▶ _How to complete this task_
Your copy should run exactly from the line containing "Given: Close the Export Options dialog" to the last line of the entries below, and it should include no pictures.

--- Given records ---

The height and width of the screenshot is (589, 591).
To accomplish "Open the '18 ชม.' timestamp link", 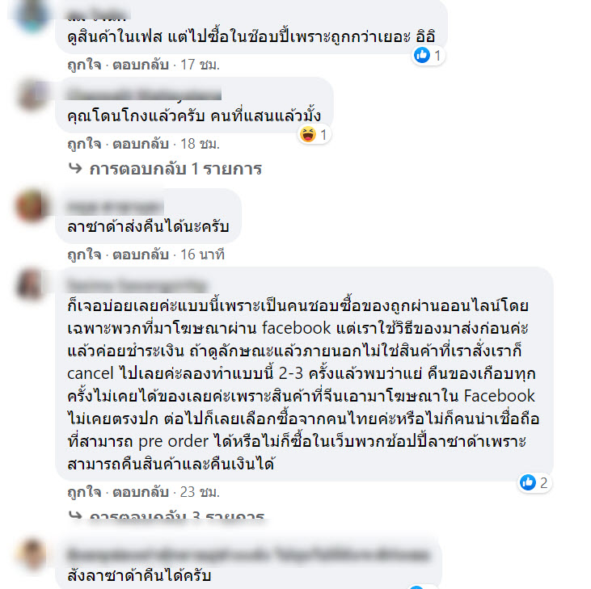I will tap(200, 144).
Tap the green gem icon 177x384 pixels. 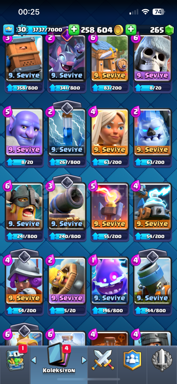point(169,30)
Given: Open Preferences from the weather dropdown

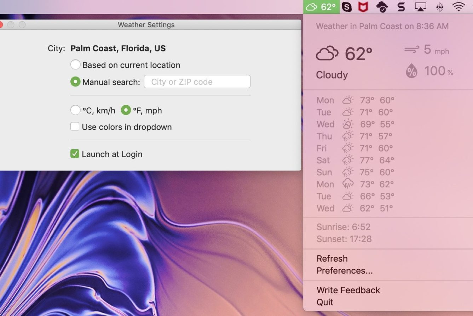Looking at the screenshot, I should (344, 270).

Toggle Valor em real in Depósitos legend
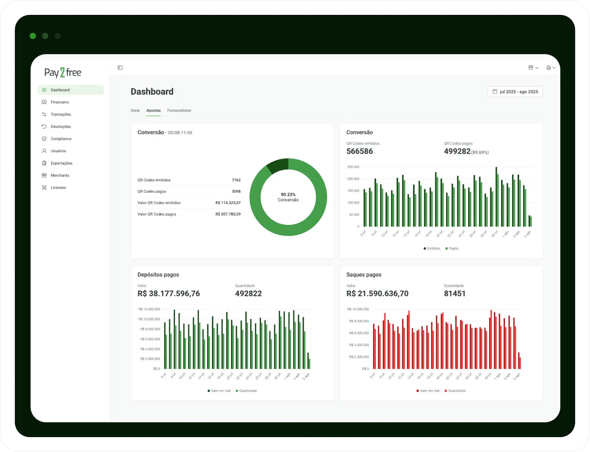click(x=219, y=391)
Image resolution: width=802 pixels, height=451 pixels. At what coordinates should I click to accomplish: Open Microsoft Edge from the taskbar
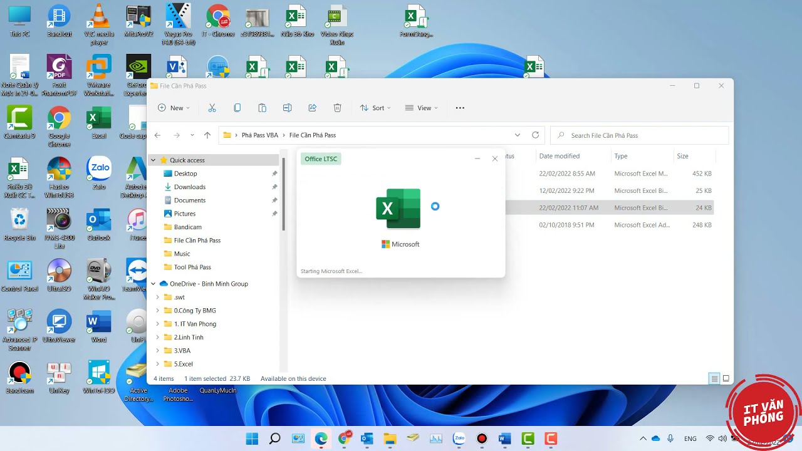(321, 438)
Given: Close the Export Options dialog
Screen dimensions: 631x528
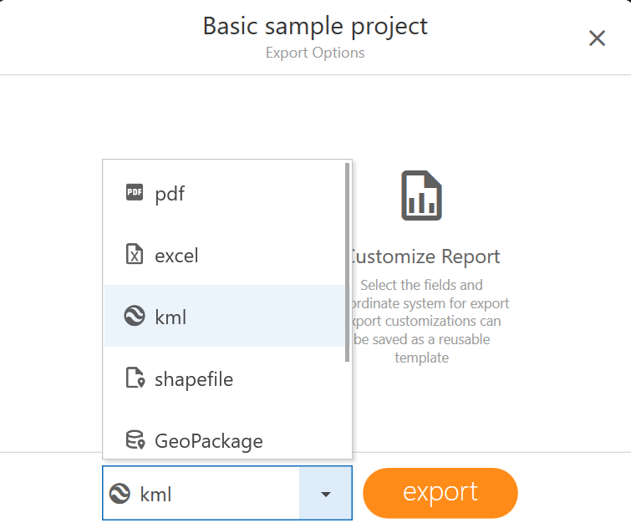Looking at the screenshot, I should (597, 38).
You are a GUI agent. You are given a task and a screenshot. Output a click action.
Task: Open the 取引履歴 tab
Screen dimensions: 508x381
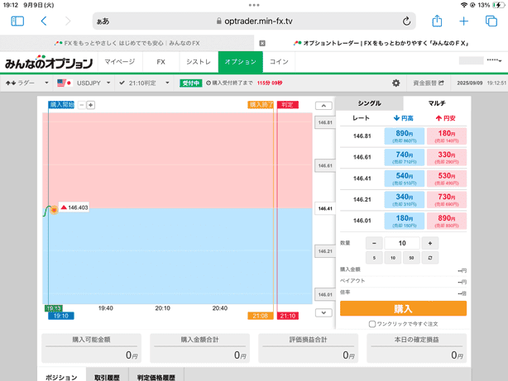click(106, 377)
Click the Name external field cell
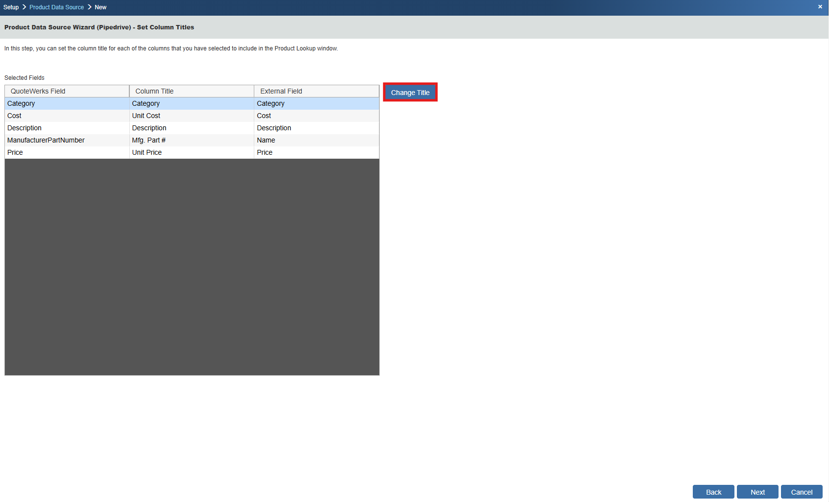This screenshot has width=829, height=502. click(x=266, y=140)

---

▶ _Task answer_
Given: Close the Export Options dialog
Screen dimensions: 631x528
Looking at the screenshot, I should (597, 38).
You are a GUI agent. You are given a task and a screenshot. Output a click action.
Task: Open the 取引履歴 tab
Screen dimensions: 508x381
click(106, 377)
Click the Name external field cell
This screenshot has width=829, height=502. click(x=266, y=140)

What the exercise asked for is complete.